## [Objective]
Could you arrange all the records below as a Markdown table with the columns "Row" and "Line", giving each non-blank line its own numbered row and leaving out blank lines?

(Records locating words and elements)
◆ ◆ ◆ ◆ ◆ ◆ ◆

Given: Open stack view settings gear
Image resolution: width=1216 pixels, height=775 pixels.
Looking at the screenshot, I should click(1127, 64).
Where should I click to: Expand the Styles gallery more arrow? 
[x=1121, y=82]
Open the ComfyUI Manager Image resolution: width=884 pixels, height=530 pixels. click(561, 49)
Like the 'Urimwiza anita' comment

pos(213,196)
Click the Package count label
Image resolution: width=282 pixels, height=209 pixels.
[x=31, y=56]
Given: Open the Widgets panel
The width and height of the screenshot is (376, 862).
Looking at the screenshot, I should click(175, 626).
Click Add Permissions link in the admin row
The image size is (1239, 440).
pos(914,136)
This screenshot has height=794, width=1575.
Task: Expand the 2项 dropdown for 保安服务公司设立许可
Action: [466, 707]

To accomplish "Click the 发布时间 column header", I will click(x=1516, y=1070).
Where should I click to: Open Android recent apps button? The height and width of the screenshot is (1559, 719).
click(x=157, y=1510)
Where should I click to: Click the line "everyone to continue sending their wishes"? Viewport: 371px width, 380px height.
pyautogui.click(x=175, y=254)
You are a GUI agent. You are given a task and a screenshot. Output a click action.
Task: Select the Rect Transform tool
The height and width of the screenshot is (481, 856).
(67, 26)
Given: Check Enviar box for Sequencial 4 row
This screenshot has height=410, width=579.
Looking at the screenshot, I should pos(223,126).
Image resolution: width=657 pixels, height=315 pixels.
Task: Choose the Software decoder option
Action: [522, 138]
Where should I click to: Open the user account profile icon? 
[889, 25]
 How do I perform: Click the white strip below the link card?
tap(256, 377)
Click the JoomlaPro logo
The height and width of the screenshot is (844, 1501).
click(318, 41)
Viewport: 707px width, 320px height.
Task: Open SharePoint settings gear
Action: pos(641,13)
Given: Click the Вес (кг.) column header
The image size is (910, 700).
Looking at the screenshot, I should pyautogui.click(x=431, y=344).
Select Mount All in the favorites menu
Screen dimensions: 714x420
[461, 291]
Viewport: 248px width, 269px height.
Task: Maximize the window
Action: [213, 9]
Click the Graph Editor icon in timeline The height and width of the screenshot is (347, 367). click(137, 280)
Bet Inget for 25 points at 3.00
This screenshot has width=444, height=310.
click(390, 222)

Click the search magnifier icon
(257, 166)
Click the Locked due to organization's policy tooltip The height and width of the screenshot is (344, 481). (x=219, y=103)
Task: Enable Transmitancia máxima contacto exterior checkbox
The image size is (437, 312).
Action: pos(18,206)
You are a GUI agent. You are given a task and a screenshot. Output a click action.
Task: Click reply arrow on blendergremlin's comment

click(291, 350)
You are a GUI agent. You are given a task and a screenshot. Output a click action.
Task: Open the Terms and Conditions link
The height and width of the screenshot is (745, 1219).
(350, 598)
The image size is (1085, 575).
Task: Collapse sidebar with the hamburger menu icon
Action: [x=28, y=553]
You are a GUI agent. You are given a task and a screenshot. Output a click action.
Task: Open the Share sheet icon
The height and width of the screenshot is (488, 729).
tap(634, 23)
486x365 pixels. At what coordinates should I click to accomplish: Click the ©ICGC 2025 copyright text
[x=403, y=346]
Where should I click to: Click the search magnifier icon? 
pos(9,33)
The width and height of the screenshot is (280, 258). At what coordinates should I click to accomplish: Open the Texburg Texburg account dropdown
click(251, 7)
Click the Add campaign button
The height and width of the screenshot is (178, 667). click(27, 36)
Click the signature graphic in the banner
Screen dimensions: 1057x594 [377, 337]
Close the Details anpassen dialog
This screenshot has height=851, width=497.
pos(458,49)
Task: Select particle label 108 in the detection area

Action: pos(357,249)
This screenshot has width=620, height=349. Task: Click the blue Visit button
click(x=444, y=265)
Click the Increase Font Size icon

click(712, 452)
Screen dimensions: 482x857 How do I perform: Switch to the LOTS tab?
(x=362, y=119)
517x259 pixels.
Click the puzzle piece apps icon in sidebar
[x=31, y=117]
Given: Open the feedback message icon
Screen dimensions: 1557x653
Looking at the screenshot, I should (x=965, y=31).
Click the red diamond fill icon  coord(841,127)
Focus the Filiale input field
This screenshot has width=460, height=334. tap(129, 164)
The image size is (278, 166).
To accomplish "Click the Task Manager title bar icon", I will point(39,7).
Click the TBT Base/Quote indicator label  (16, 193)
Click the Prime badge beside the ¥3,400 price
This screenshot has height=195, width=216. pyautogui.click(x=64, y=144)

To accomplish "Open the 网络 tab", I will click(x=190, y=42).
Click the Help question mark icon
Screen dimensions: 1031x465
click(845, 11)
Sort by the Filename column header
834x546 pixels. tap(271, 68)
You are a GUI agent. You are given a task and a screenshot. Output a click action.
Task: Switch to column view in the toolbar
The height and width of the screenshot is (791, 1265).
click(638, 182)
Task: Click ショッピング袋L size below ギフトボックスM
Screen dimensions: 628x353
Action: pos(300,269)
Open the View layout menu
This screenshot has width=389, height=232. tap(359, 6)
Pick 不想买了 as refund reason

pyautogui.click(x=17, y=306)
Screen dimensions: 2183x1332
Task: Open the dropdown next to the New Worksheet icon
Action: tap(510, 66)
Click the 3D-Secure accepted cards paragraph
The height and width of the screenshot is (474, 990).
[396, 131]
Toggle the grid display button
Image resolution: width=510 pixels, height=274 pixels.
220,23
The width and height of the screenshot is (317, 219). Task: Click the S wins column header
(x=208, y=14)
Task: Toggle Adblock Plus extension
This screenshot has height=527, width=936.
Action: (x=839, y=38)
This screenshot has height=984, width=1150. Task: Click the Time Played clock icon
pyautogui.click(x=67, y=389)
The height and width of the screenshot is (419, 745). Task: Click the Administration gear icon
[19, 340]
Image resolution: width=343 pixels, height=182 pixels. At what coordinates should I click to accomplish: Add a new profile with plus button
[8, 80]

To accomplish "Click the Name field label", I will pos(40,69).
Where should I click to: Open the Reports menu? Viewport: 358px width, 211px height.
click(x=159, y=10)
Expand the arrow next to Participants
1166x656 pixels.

◆ ◆ ◆ ◆ ◆ ◆ ◆

## [Output for this task]
| Row | Line |
|---|---|
| 1 | Given: Open stack view settings gear |
| 2 | Image resolution: width=1216 pixels, height=775 pixels. |
| 3 | Looking at the screenshot, I should click(1127, 64). |
| 4 | Where should I click to: Expand the Styles gallery more arrow?  |
| 5 | [x=1121, y=82] |
| 6 | Open the ComfyUI Manager Image resolution: width=884 pixels, height=530 pixels. click(561, 49) |
| 7 | Like the 'Urimwiza anita' comment |
| 8 | pos(213,196) |
| 9 | Click the Package count label |
| 10 | Image resolution: width=282 pixels, height=209 pixels. |
| 11 | [x=31, y=56] |
| 12 | Given: Open the Widgets panel |
| 13 | The width and height of the screenshot is (376, 862). |
| 14 | Looking at the screenshot, I should click(175, 626). |
| 15 | Click Add Permissions link in the admin row |
| 16 | The image size is (1239, 440). |
| 17 | pos(914,136) |
| 18 | This screenshot has height=794, width=1575. |
| 19 | Task: Expand the 2项 dropdown for 保安服务公司设立许可 |
| 20 | Action: [466, 707] |
| 21 | To accomplish "Click the 发布时间 column header", I will click(x=1516, y=1070). |
| 22 | Where should I click to: Open Android recent apps button? The height and width of the screenshot is (1559, 719). |
| 23 | click(x=157, y=1510) |
| 24 | Where should I click to: Click the line "everyone to continue sending their wishes"? Viewport: 371px width, 380px height. |
| 25 | pyautogui.click(x=175, y=254) |
| 26 | You are a GUI agent. You are given a task and a screenshot. Output a click action. |
| 27 | Task: Select the Rect Transform tool |
| 28 | The height and width of the screenshot is (481, 856). |
| 29 | (67, 26) |
| 30 | Given: Check Enviar box for Sequencial 4 row |
| 31 | This screenshot has height=410, width=579. |
| 32 | Looking at the screenshot, I should pos(223,126). |
| 33 | Image resolution: width=657 pixels, height=315 pixels. |
| 34 | Task: Choose the Software decoder option |
| 35 | Action: [522, 138] |
| 36 | Where should I click to: Open the user account profile icon?  |
| 37 | [889, 25] |
| 38 |  How do I perform: Click the white strip below the link card? |
| 39 | tap(256, 377) |
| 40 | Click the JoomlaPro logo |
| 41 | The height and width of the screenshot is (844, 1501). |
| 42 | click(318, 41) |
| 43 | Viewport: 707px width, 320px height. |
| 44 | Task: Open SharePoint settings gear |
| 45 | Action: pos(641,13) |
| 46 | Given: Click the Вес (кг.) column header |
| 47 | The image size is (910, 700). |
| 48 | Looking at the screenshot, I should pyautogui.click(x=431, y=344). |
| 49 | Select Mount All in the favorites menu |
| 50 | Screen dimensions: 714x420 |
| 51 | [461, 291] |
| 52 | Viewport: 248px width, 269px height. |
| 53 | Task: Maximize the window |
| 54 | Action: [213, 9] |
| 55 | Click the Graph Editor icon in timeline The height and width of the screenshot is (347, 367). click(137, 280) |
| 56 | Bet Inget for 25 points at 3.00 |
| 57 | This screenshot has width=444, height=310. |
| 58 | click(390, 222) |
| 59 | Click the search magnifier icon |
| 60 | (257, 166) |
| 61 | Click the Locked due to organization's policy tooltip The height and width of the screenshot is (344, 481). (x=219, y=103) |
| 62 | Task: Enable Transmitancia máxima contacto exterior checkbox |
| 63 | The image size is (437, 312). |
| 64 | Action: pos(18,206) |
| 65 | You are a GUI agent. You are given a task and a screenshot. Output a click action. |
| 66 | Task: Click reply arrow on blendergremlin's comment |
| 67 | click(291, 350) |
| 68 | You are a GUI agent. You are given a task and a screenshot. Output a click action. |
| 69 | Task: Open the Terms and Conditions link |
| 70 | The height and width of the screenshot is (745, 1219). |
| 71 | (350, 598) |
| 72 | The image size is (1085, 575). |
| 73 | Task: Collapse sidebar with the hamburger menu icon |
| 74 | Action: [x=28, y=553] |
| 75 | You are a GUI agent. You are given a task and a screenshot. Output a click action. |
| 76 | Task: Open the Share sheet icon |
| 77 | The height and width of the screenshot is (488, 729). |
| 78 | tap(634, 23) |
| 79 | 486x365 pixels. At what coordinates should I click to accomplish: Click the ©ICGC 2025 copyright text |
| 80 | [x=403, y=346] |
| 81 | Where should I click to: Click the search magnifier icon?  |
| 82 | pos(9,33) |
| 83 | The width and height of the screenshot is (280, 258). At what coordinates should I click to accomplish: Open the Texburg Texburg account dropdown |
| 84 | click(251, 7) |
| 85 | Click the Add campaign button |
| 86 | The height and width of the screenshot is (178, 667). click(27, 36) |
| 87 | Click the signature graphic in the banner |
| 88 | Screen dimensions: 1057x594 [377, 337] |
| 89 | Close the Details anpassen dialog |
| 90 | This screenshot has height=851, width=497. |
| 91 | pos(458,49) |
| 92 | Task: Select particle label 108 in the detection area |
| 93 | Action: pos(357,249) |
| 94 | This screenshot has width=620, height=349. Task: Click the blue Visit button |
| 95 | click(x=444, y=265) |
| 96 | Click the Increase Font Size icon |
| 97 | click(712, 452) |
| 98 | Screen dimensions: 482x857 How do I perform: Switch to the LOTS tab? |
| 99 | (x=362, y=119) |
| 100 | 517x259 pixels. |
| 101 | Click the puzzle piece apps icon in sidebar |
| 102 | [x=31, y=117] |
| 103 | Given: Open the feedback message icon |
| 104 | Screen dimensions: 1557x653 |
| 105 | Looking at the screenshot, I should (x=965, y=31). |
| 106 | Click the red diamond fill icon  coord(841,127) |
| 107 | Focus the Filiale input field |
| 108 | This screenshot has width=460, height=334. tap(129, 164) |
| 109 | The image size is (278, 166). |
| 110 | To accomplish "Click the Task Manager title bar icon", I will point(39,7). |
| 111 | Click the TBT Base/Quote indicator label  (16, 193) |
| 112 | Click the Prime badge beside the ¥3,400 price |
| 113 | This screenshot has height=195, width=216. pyautogui.click(x=64, y=144) |
| 114 | To accomplish "Open the 网络 tab", I will click(x=190, y=42). |
| 115 | Click the Help question mark icon |
| 116 | Screen dimensions: 1031x465 |
| 117 | click(845, 11) |
| 118 | Sort by the Filename column header |
| 119 | 834x546 pixels. tap(271, 68) |
| 120 | You are a GUI agent. You are given a task and a screenshot. Output a click action. |
| 121 | Task: Switch to column view in the toolbar |
| 122 | The height and width of the screenshot is (791, 1265). |
| 123 | click(638, 182) |
| 124 | Task: Click ショッピング袋L size below ギフトボックスM |
| 125 | Screen dimensions: 628x353 |
| 126 | Action: pos(300,269) |
| 127 | Open the View layout menu |
| 128 | This screenshot has width=389, height=232. tap(359, 6) |
| 129 | Pick 不想买了 as refund reason |
| 130 | pyautogui.click(x=17, y=306) |
| 131 | Screen dimensions: 2183x1332 |
| 132 | Task: Open the dropdown next to the New Worksheet icon |
| 133 | Action: tap(510, 66) |
| 134 | Click the 3D-Secure accepted cards paragraph |
| 135 | The height and width of the screenshot is (474, 990). |
| 136 | [396, 131] |
| 137 | Toggle the grid display button |
| 138 | Image resolution: width=510 pixels, height=274 pixels. |
| 139 | 220,23 |
| 140 | The width and height of the screenshot is (317, 219). Task: Click the S wins column header |
| 141 | (x=208, y=14) |
| 142 | Task: Toggle Adblock Plus extension |
| 143 | This screenshot has height=527, width=936. |
| 144 | Action: (x=839, y=38) |
| 145 | This screenshot has height=984, width=1150. Task: Click the Time Played clock icon |
| 146 | pyautogui.click(x=67, y=389) |
| 147 | The height and width of the screenshot is (419, 745). Task: Click the Administration gear icon |
| 148 | [19, 340] |
| 149 | Image resolution: width=343 pixels, height=182 pixels. At what coordinates should I click to accomplish: Add a new profile with plus button |
| 150 | [8, 80] |
| 151 | To accomplish "Click the Name field label", I will pos(40,69). |
| 152 | Where should I click to: Open the Reports menu? Viewport: 358px width, 211px height. |
| 153 | click(x=159, y=10) |
| 154 | Expand the arrow next to Participants |
| 155 | 1166x656 pixels. |